Last week I did a presentationon in Palmerston on The 7 Steps to a Healthy Muffin. One of the 7 elements of the talk was fat as an ingredient. I reminded my audience that fat isn’t all bad. It protects our internal organs, keeps us warm by insulating us, gives us energy, supplies essential fatty acids which our body doesn’t make, makes you feel full, helps absorb vitamins A.D. E. and K, and improves the taste and texture of food.
The problem is often we consume the wrong kind of fat. In my muffin book, Muffins From the Heart, I use canola oil but still keep it to a minimum. For those who want to reduce their fat intake even more I have a lower fat variation where the oil is replaced with applesauce (homemade definately gives the best flavour), however there are a few recipes which have a rather bland flavour using just applesauce (The Molasses Date Bran p.28, and the Blueberry Cream p.35), here I would suggest using half oil and half applesauce ( homemade if possible).
Other options for replacing fat include using a combination of pureed prunes (baby food which is available in nice little re-usable containers with lids -watch for when on sale at Zellers) and oil, and half lecithin liquid and half applesauce.

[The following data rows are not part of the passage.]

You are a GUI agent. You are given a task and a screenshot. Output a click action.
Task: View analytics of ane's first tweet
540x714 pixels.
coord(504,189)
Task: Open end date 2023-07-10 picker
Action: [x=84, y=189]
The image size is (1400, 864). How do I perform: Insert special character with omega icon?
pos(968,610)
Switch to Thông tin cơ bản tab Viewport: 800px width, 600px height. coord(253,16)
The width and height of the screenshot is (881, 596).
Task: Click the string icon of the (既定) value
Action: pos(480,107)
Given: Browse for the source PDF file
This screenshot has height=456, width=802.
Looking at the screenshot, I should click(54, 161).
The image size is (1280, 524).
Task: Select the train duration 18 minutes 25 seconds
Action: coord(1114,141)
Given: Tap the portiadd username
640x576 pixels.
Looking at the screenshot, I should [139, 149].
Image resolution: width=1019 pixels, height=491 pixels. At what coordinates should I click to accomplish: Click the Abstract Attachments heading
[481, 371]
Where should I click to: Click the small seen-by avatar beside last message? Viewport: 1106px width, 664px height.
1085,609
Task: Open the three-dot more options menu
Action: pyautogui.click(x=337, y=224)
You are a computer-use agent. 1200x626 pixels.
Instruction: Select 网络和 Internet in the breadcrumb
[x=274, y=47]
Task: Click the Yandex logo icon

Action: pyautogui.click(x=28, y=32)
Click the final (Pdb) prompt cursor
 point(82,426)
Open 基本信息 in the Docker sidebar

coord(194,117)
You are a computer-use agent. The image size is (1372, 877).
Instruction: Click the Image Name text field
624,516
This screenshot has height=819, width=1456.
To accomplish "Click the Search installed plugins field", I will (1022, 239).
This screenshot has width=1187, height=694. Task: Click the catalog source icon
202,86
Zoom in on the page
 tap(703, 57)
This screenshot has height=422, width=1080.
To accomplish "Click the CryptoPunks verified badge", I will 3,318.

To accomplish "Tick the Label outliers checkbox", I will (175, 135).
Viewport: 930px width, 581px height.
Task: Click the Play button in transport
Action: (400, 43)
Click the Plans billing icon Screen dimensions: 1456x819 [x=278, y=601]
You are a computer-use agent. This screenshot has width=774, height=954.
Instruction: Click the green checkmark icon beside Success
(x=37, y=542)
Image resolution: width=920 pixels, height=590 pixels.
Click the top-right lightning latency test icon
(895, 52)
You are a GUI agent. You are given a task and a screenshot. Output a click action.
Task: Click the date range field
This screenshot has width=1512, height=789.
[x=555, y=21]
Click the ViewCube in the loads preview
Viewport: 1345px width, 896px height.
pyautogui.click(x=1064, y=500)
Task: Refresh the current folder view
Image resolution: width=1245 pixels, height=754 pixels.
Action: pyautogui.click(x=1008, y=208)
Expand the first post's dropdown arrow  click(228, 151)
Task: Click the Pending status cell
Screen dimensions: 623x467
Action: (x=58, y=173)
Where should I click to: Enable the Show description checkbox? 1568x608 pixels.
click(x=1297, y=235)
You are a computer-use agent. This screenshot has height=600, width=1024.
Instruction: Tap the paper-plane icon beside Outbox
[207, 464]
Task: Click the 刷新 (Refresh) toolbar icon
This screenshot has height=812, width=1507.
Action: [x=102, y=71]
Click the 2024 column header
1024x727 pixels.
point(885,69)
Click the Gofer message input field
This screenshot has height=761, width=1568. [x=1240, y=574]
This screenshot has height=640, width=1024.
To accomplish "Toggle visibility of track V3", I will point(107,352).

Again, the amount of oil used in my recipes is minimal so unless you are on a low-fat diet, the recipes can be used as they are. It’s all about personal choice.
Up-Coming Events- I will be doing a gluten-free cooking demonstration and talk in Listowel on June 5th at the Kitchen Cupboard and Icebox t 7:30.
I will also be at the CCA National Conference this weekend May 29-30 in Waterloo at the Waterloo Motor Inn.
In the meantime, happy, healthy baking!